Last week, I wrote about how a source for the bestselling book Last Train from Hiroshima lied. The publisher was going to issue a corrected text in upcoming editions, but leave the book on the stands.
Yesterday, the New York Times reported that the book has several other major problems:
Nicole Dewey, a Holt spokeswoman, said it questioned whether the Rev. John MacQuitty, a priest quoted in the book, and another priest, a Father Mattias, named by Mr. Pellegrino, actually existed. Ms. Dewey said the publisher also had questions about Mr. Pellegrino’s doctorate.
Holt is now halting upcoming printings of the book, and offering refunds to retailers and wholesalers. The James Cameron-led film adaptation of the book looks doubtful, too.
And Teleread has questions about what this all means for ebooks:
But if the book is available as an ebook, the ebook is its own quandary. It is easy to replace the digital file and to even let purchasers redownload the incorrect copy. But at what point does Henry Holt and the author stop making changes? Or should we expect the book to be continuously correct and updated until such time as it is so perfect that no changes can be made? Or should we leave it as is and wait for a “second” edition to be released; that is, should the ebook be considered a mirror image of the released print version or a book in its own right?

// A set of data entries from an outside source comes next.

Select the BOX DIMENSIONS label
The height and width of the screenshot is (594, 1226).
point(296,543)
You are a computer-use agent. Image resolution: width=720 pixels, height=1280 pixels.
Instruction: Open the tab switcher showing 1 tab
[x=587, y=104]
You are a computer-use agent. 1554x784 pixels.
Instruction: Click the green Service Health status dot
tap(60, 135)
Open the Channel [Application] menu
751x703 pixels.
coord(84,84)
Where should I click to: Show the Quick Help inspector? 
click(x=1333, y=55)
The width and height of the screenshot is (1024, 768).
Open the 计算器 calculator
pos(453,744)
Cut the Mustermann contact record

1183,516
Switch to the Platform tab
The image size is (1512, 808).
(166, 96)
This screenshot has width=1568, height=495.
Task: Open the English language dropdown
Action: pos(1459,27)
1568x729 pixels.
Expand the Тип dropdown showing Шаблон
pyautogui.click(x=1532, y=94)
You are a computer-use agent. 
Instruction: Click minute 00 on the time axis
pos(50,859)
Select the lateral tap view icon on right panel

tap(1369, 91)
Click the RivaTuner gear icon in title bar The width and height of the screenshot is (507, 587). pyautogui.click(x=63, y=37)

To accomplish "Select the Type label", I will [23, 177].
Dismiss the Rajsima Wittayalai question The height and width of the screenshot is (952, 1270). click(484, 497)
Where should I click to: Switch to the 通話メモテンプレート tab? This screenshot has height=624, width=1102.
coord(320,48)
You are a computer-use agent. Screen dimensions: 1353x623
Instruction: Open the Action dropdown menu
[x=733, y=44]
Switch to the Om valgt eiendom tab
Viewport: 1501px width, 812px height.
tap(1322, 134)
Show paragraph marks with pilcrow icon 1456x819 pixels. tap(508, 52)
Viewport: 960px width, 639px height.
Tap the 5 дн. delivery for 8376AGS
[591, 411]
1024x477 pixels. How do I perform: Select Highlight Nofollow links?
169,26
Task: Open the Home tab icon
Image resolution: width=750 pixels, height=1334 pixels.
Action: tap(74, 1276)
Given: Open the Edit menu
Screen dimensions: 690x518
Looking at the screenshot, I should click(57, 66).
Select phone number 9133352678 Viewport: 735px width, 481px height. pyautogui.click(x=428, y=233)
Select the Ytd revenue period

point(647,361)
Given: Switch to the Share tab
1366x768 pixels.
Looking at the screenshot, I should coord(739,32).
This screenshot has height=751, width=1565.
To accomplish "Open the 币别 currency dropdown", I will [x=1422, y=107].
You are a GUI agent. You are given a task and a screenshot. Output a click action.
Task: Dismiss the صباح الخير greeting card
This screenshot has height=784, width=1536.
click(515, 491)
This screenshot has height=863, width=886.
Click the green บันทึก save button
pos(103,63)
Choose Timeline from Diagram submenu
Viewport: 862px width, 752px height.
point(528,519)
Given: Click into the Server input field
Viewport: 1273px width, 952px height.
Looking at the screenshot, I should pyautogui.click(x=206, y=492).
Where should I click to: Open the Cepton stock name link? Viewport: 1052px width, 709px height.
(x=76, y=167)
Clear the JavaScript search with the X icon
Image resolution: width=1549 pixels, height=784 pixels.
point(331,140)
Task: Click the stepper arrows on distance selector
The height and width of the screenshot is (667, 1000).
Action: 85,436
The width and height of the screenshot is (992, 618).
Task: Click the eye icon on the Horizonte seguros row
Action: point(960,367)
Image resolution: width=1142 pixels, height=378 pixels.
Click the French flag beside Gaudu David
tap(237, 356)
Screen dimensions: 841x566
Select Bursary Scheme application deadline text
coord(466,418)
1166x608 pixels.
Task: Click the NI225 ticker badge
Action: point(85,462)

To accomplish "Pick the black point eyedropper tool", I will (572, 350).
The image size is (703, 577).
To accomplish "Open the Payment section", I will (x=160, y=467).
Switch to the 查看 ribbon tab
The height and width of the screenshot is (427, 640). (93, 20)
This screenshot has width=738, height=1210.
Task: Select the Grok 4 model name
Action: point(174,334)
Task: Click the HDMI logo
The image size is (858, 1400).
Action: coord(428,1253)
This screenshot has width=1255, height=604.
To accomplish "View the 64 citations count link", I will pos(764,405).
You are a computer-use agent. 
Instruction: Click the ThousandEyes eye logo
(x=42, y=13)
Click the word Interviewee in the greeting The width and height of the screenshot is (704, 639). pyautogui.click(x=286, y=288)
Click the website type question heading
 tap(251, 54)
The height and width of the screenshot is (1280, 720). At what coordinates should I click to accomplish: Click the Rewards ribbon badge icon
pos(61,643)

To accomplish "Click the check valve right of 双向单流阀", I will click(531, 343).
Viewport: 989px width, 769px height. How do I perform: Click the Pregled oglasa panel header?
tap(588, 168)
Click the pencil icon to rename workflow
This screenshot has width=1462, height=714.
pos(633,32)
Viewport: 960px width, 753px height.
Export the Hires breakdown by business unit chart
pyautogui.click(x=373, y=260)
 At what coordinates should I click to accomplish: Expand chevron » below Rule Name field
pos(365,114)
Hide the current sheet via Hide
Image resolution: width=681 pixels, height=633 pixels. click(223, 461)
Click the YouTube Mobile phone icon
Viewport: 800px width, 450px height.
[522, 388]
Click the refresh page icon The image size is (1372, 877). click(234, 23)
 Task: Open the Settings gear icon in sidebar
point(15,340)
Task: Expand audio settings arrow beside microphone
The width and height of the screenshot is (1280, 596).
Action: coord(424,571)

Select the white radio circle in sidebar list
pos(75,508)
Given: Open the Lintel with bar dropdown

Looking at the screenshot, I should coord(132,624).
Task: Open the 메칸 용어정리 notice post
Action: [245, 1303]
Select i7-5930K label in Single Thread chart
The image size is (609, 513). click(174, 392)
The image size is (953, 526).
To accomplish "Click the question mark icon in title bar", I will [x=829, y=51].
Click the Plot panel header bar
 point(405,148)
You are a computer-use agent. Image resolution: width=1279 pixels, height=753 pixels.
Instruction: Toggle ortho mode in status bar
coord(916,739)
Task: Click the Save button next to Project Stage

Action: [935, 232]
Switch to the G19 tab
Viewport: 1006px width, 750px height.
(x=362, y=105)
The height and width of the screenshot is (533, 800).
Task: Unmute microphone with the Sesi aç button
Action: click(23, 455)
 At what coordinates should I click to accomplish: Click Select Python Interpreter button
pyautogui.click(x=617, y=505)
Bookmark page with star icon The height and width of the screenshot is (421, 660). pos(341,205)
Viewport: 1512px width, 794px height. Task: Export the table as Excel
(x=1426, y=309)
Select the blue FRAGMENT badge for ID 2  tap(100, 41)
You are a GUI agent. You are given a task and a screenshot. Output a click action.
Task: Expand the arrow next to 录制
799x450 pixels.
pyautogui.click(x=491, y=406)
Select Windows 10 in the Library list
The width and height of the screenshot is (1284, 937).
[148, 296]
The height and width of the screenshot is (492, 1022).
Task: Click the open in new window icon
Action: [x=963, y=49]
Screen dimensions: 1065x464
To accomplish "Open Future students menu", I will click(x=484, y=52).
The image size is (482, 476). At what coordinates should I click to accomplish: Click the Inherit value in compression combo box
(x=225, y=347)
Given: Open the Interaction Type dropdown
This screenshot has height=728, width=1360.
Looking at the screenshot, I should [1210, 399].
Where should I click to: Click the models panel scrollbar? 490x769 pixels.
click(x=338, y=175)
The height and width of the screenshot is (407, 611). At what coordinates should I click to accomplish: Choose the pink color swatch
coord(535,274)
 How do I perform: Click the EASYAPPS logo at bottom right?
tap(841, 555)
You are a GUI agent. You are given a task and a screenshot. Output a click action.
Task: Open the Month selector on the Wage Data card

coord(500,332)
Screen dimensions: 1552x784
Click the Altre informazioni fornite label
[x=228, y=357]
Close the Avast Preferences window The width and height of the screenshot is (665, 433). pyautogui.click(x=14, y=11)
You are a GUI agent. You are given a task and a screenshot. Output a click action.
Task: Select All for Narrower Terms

I have some other questions, too. Hiroshima apparently wasn't available in ebook format, but if it was, what would happen to it? If you owned a copy on a Kindle, would your Kindle version of the book be automatically corrected? Would you be able to keep the original, untrue version of the book if you wanted, or would Amazon take that choice away from you? If the publisher recalls a book, does Amazon wipe the book from your Kindle? I'm sure we'll find out eventually.